**Problem requirements**: From the entries that follow, reproduce exactly and only the lines from the line with "You are a GUI" to the line with "1080x820 pixels. At", endpoints included.

**Task inputs**:
_ _ _ _ _
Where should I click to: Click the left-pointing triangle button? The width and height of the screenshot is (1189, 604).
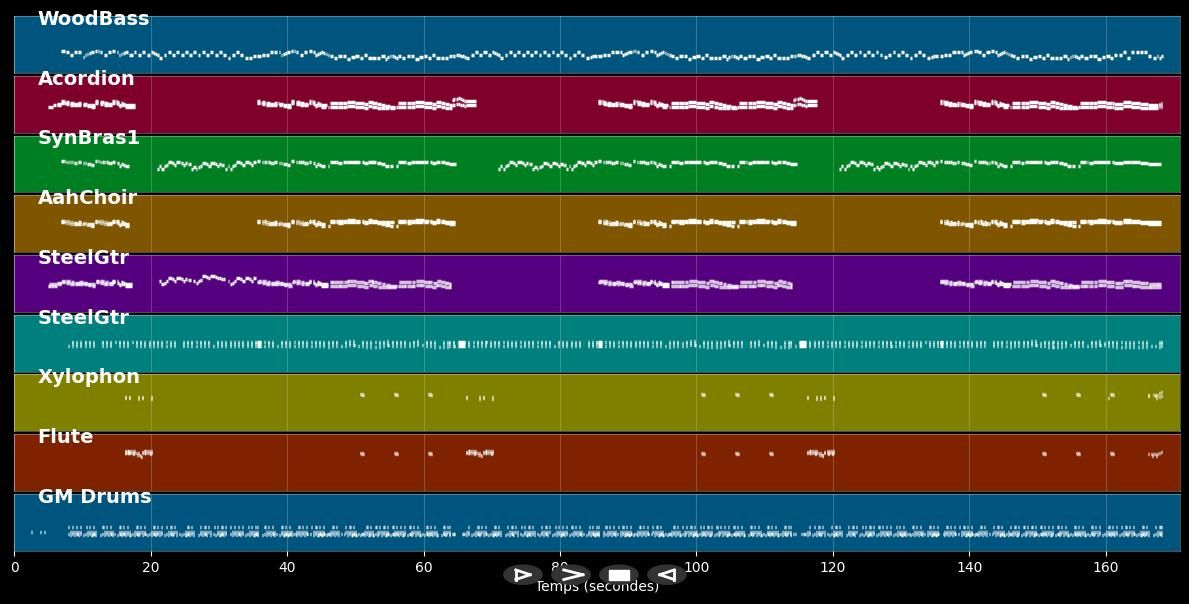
_ _ _ _ _
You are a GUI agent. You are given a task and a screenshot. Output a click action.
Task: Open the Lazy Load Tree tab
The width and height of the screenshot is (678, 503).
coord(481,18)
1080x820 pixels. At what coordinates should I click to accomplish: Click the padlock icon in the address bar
_ _ _ _ _
**The completed task**:
You are a GUI agent. You are given a task and a screenshot. Output a click action.
Task: Open the Lazy Load Tree tab
The width and height of the screenshot is (678, 503).
coord(481,18)
1080x820 pixels. At what coordinates should I click to accomplish: Click the padlock icon in the address bar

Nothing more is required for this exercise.